Reading passage:
[Start of section]

By Corrie Martin, AsAmNews Staff Writer
It’s a perfect early summer evening in June for a casual outing with a few friends at the local watering hole. Come as you are–”very informal, honey!” exclaims supercool actress and model Julia Nickson as you enter the room.
We’re here to talk story, relive the good old days. “Did you know Vidal Sassoon himself cut my hair into that (now famous) bob for the Vogue magazine photo shoot?” offers Nancy Kwan–yes, that’s THE Nancy Kwan of Flower Drum Song fame chiming in and laughing.
“I was playing a game of chess at the same time!” We learn that her Vogue appearance made such a big splash it in turn helped to launch Sassoon’s fabulous career and uber-lucrative dynasty of products. We wallow a bit in some of the not-so-good times of Hollywood’s exclusion and marginalization of Asian American stories and talent–”there are times in our career you think you will never, ever, act again,” Julia laments while Nancy nods along. We linger long enough to enjoy some glorious tea spilling and name-dropping (including this year’s Asian Hall of Fame inductee, which at press time is still a trade secret!) By the end of the night, we dare to revel in the future of literature, art, performance, and the Hollywood that may yet come.

[End of section]

Given data:
[Start of section]

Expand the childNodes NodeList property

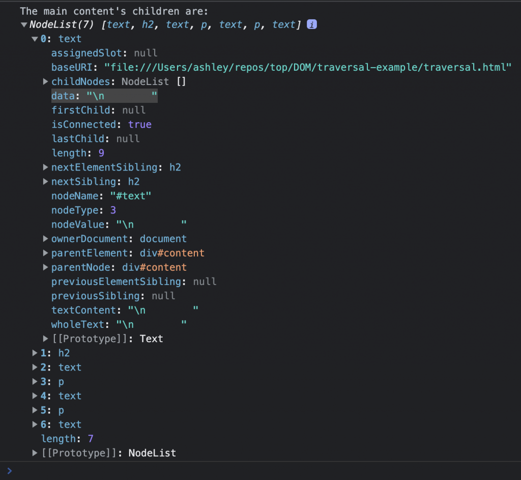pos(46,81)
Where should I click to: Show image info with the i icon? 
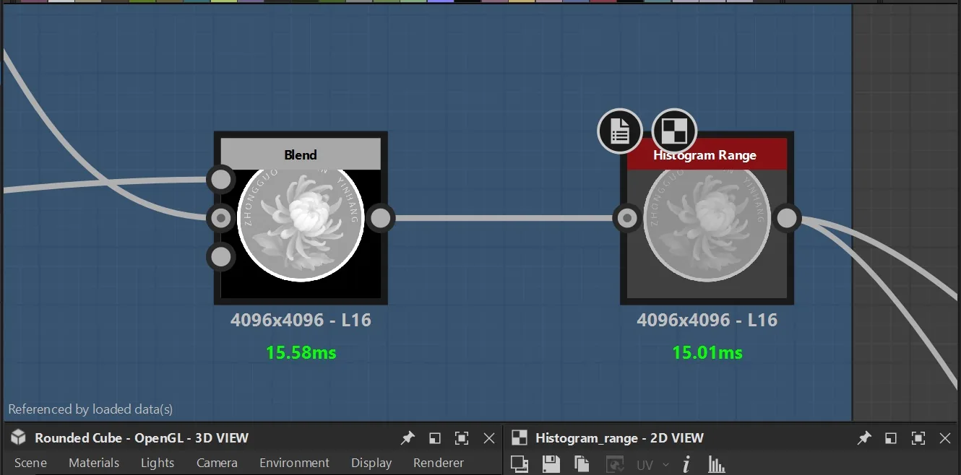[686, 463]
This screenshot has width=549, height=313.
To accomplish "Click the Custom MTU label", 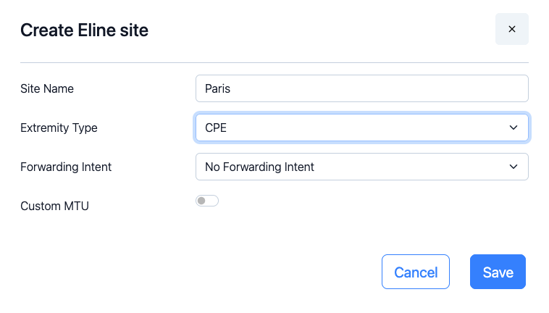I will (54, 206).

[End of section]

Actions to take:
1. Rewrite the article's paragraph that begins "I was playing a game of chess at the same time!" as a short bulleted list of its main facts.
2. According to the article, who cut Nancy Kwan's hair into a bob for the Vogue photo shoot?
The listing has nothing to do with the article.

Per-task answers:
1.
- Nancy Kwan was playing chess while her hair was cut for the Vogue shoot.
- Her Vogue appearance made such a splash that it helped launch Vidal Sassoon's career and his lucrative line of products.
- The group discussed Hollywood's exclusion and marginalization of Asian American stories and talent. Julia Nickson said there are times you think you will never act again, and Nancy Kwan agreed.
- They traded gossip and names, including this year's Asian Hall of Fame inductee, which was still secret at press time.
- By the end of the night, they celebrated the future of literature, art, performance and Hollywood.

2. Vidal Sassoon